Is the 99% accuracy claim in detecting chatGPT-generated content really trustworthy?

In this post I reason about the claimed accuracy of chatGPT detectors and why the task is far from being solved, in spite of those “99% accuracy” pitches that you hear.

Self-claimed metrics for chatGPT detectors

A colleague pointed me to yet another chatGPT detector with 99% accuracy (on top of GPTZero, DetectGPT, etc.). This Forbes article overviews many of such detectors.

Let’s summarize the claimed self-metrics of the presented detectors:

TurnitIn: 98% accuracy
Copyleaks: 99% accuracy
Winston AI: 99% accuracy
AI Writing check: 80-90% accuracy
OpenAI classifier: 26% recall, 91% specificity, with a small math exercise we get 58.5% accuracy

Wait. OpenAI hires the best talents in the whole world. The guys allegedly work for 60-90 hours/week. Is OpenAI really lagging behind the University of Kansas, Winston AI, etc.?

Why is the task hard?

Of course, OpenAI is not lagging behind the University of Kansas and others. The task is actually much harder. While it’s easy to overfit a particular dataset and report 99% scores, it’s much harder to build a generalizable detector that would work for any domain, any language, and any generator (if we allow other models and do not focus solely on chatGPT).

This is a type of task that is hugely susceptible to data drift and model drift (if you’d like the detector to spot content produced by any LLM).

How do I get 99% accuracy and raise money?

Easy. Take a handful of papers, create their chatGPT versions (e.g. with paraphrasing), and train any BERT-type model. Bingo! ~90% scores even in a fair cross-validation setup.

That’s what the University of Kansas did, according to the mentioned Forbes article.

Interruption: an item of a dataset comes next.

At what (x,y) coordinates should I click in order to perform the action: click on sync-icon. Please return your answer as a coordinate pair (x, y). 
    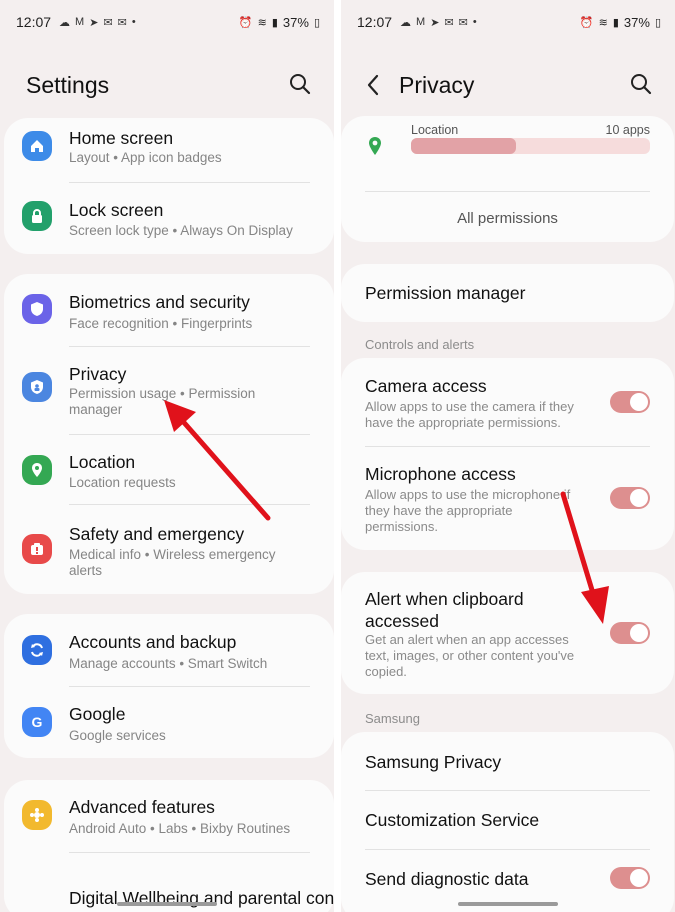
    Looking at the image, I should click on (37, 650).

The team of researchers selected 64 perspectives (a type of article) and used them to make 128 articles using ChatGPT, which was then used to train the AI detector. The model had a 100% accuracy rate of identifying human-created articles from AI-generated ones, and a 92% accuracy rate for identifying specific paragraphs within the text.

How detectors failed in the COLING 2022 competition

The argument above is supported by my experience with setting up a COLING 2022 competition track on the detection of AI-generated scientific papers. Here is the full blog post but the gist is the following:

all the models trained by contestants easily overfitted to the competition dataset, hence 99% F1 scores seen on the leaderboard;
as one of the winners Domenic Rosati showed with his follow-up paper, the models trained with the provided competition data (DAGPap22 in the table below) generalize very poorly to a new similar dataset that Domenic had generated (SynSciPass in the table below): 31.4% in a binary classification task is worse than random (actually, if we flip the detector’s predictions, that’d yield 1-31.4% = 68.6%).

So where are we with chatGPT text detection?

This needs a whole new post but for now, I’d say: be critical, don’t buy these claims of “99% accuracy” and live with the fact that we’ll probably never know for sure if a piece of text is human-written or completely machine-generated. That’s the new reality.